■ **EXERCISE INSTRUCTIONS**:
Format the text lines of the records below as a numbered list, one line per number, with blank lines left out. Leave the pictures out of the answer.

■ **EXERCISE MATERIALS**:

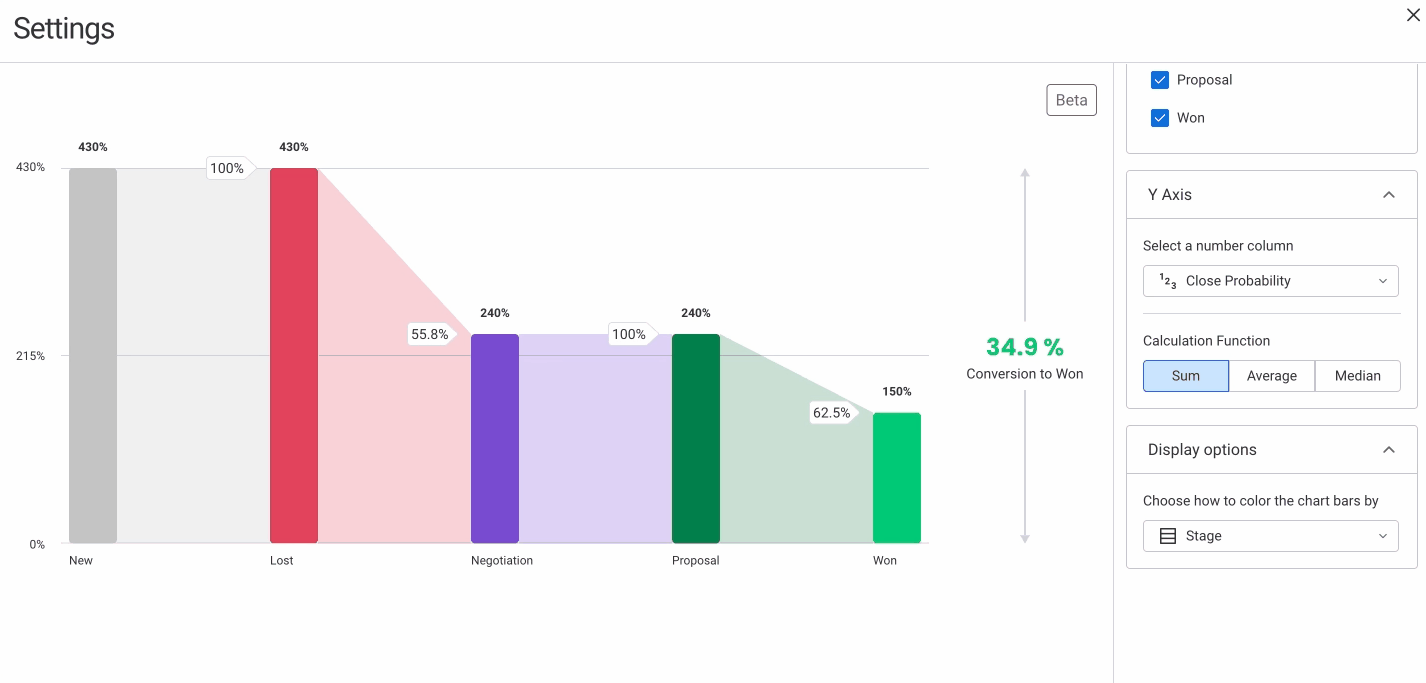Image resolution: width=1426 pixels, height=683 pixels.
Task: Open the Close Probability column selector
Action: pos(1270,281)
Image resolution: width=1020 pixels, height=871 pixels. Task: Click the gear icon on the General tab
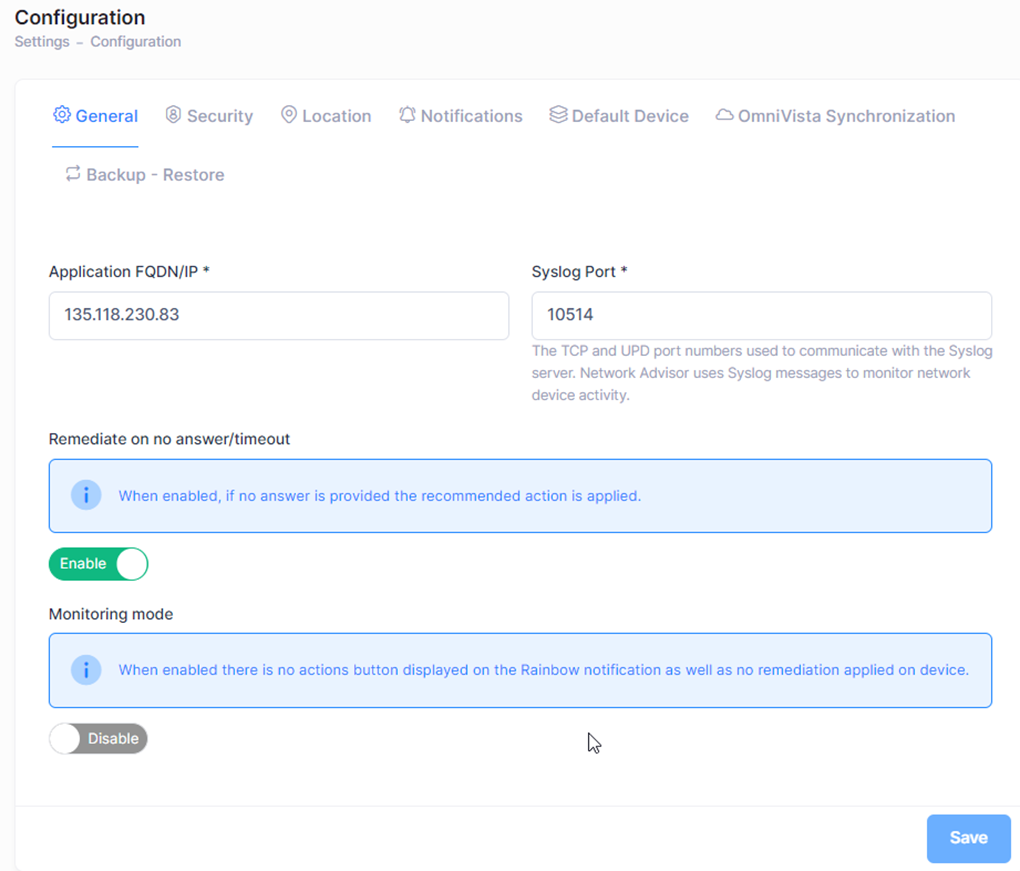[x=62, y=115]
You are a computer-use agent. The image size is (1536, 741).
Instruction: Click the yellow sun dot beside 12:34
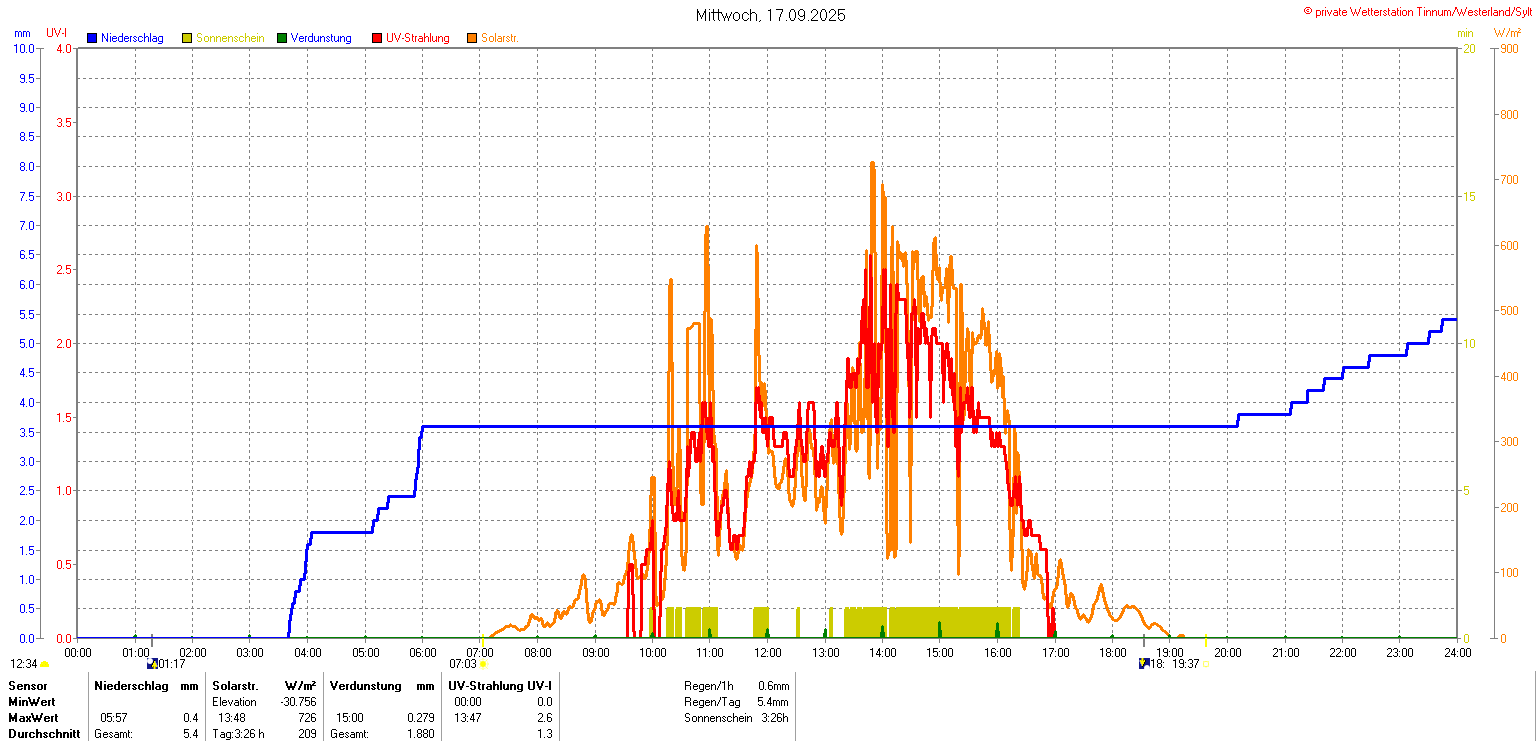(x=45, y=664)
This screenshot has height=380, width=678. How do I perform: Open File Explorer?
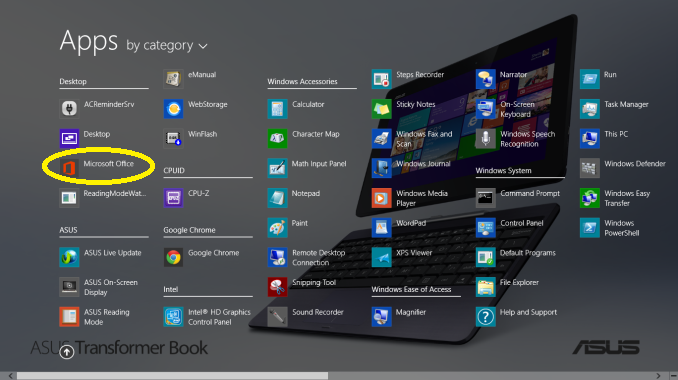click(x=486, y=287)
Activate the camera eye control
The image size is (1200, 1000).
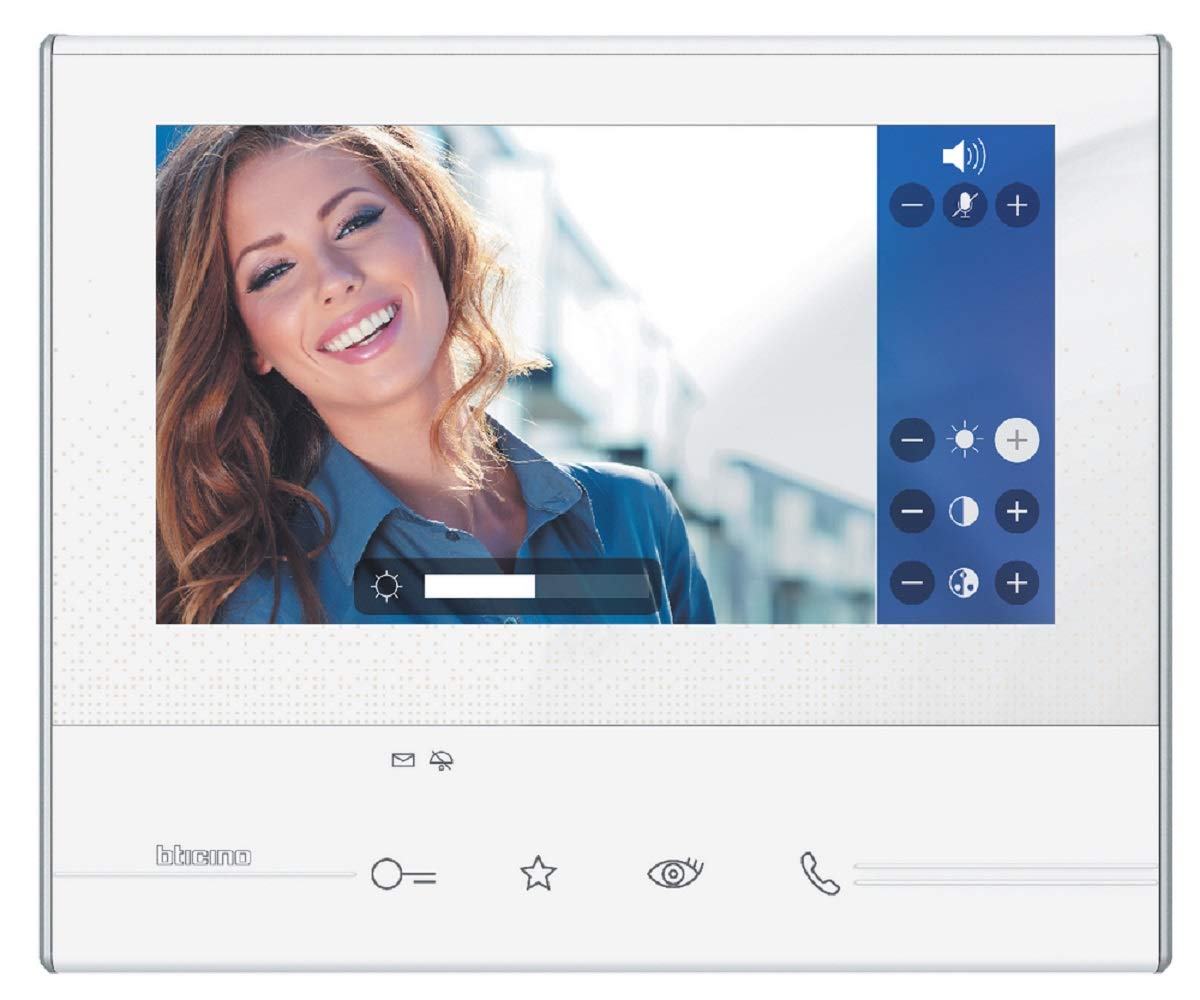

■ **ANSWER TO THIS TASK**:
1. Image resolution: width=1426 pixels, height=683 pixels.
2. Task: Open the Close Probability column selector
3. Action: pos(1270,281)
4. Image resolution: width=1020 pixels, height=871 pixels. Task: Click the gear icon on the General tab
5. [x=62, y=115]
6. You are a computer-use agent. The image size is (1536, 741).
7. Instruction: Click the yellow sun dot beside 12:34
8. (x=45, y=664)
9. This screenshot has height=380, width=678. How do I perform: Open File Explorer?
10. click(x=486, y=287)
11. Activate the camera eye control
12. The image size is (1200, 1000).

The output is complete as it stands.